• [Material for the task]:
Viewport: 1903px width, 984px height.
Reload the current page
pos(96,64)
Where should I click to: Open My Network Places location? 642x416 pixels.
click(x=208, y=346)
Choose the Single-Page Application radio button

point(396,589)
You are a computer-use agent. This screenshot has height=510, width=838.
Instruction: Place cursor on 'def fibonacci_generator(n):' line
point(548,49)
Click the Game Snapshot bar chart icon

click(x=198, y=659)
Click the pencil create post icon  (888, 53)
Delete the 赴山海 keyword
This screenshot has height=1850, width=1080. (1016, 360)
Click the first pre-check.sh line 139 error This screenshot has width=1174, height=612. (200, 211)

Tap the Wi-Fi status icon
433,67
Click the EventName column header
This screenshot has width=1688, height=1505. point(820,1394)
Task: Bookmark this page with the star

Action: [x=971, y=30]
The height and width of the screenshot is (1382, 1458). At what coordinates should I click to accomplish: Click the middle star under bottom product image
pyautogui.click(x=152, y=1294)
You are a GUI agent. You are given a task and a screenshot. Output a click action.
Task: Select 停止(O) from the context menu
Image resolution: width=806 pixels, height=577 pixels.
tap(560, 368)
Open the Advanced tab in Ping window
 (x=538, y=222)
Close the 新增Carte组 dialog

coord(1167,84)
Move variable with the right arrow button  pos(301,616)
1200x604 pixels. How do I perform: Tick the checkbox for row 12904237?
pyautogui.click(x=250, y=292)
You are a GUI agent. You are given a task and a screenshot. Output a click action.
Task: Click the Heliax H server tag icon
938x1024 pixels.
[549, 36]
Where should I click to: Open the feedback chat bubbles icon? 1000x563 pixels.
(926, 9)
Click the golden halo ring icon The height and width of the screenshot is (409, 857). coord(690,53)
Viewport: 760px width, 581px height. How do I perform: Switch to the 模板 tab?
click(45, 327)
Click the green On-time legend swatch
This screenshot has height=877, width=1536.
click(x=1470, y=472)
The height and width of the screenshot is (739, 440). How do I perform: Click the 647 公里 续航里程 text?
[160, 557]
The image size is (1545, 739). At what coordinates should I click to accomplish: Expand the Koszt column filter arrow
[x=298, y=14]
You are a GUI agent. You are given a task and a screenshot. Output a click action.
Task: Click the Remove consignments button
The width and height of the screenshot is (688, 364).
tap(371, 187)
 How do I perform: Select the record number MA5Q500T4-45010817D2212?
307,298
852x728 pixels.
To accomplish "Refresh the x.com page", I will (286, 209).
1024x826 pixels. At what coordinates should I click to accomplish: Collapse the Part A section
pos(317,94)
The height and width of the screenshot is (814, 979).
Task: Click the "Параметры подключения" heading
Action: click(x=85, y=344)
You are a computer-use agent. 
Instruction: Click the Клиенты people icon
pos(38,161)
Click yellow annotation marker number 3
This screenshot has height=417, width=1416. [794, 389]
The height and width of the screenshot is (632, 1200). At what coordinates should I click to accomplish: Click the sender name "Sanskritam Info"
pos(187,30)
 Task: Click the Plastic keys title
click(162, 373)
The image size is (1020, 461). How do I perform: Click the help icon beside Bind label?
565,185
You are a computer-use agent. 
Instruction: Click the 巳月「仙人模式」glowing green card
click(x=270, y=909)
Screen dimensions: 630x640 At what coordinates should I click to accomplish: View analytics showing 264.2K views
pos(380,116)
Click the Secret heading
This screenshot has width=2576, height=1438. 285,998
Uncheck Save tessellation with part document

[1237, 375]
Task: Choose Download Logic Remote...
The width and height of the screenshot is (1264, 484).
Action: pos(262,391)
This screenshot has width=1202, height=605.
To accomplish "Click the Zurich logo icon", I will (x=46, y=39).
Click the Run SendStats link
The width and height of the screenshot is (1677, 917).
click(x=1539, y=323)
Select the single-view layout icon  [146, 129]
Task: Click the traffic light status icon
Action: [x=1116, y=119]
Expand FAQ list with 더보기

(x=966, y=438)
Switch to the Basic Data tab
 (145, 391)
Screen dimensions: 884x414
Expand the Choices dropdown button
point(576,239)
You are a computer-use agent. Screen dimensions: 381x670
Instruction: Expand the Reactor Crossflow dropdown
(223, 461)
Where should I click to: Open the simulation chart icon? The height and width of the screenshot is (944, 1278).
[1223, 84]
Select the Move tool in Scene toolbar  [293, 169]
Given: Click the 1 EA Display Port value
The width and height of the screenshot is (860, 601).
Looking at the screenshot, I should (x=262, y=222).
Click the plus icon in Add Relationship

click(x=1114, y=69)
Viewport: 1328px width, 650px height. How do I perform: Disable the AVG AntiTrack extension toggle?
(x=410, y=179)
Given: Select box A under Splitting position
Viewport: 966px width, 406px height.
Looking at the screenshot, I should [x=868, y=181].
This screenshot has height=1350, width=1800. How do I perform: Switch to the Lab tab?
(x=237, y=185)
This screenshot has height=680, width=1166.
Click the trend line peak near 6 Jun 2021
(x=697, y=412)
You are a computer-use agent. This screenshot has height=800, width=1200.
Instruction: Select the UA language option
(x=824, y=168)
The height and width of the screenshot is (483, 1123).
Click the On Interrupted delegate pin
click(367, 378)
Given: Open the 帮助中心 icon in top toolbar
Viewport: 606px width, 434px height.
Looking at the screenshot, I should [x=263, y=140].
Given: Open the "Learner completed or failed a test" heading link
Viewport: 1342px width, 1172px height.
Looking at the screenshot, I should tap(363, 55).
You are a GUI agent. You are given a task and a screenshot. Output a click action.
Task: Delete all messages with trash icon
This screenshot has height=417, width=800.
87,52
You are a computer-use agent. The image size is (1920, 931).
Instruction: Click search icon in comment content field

• [The task]:
Reproduce exactly the line that contains "Viewport: 606px width, 434px height." together with each line after it to the end of the entries; include no other lines.

• [Answer box]:
Viewport: 606px width, 434px height.
Looking at the screenshot, I should [x=263, y=140].
Given: Open the "Learner completed or failed a test" heading link
Viewport: 1342px width, 1172px height.
Looking at the screenshot, I should tap(363, 55).
You are a GUI agent. You are given a task and a screenshot. Output a click action.
Task: Delete all messages with trash icon
This screenshot has height=417, width=800.
87,52
You are a computer-use agent. The image size is (1920, 931).
Instruction: Click search icon in comment content field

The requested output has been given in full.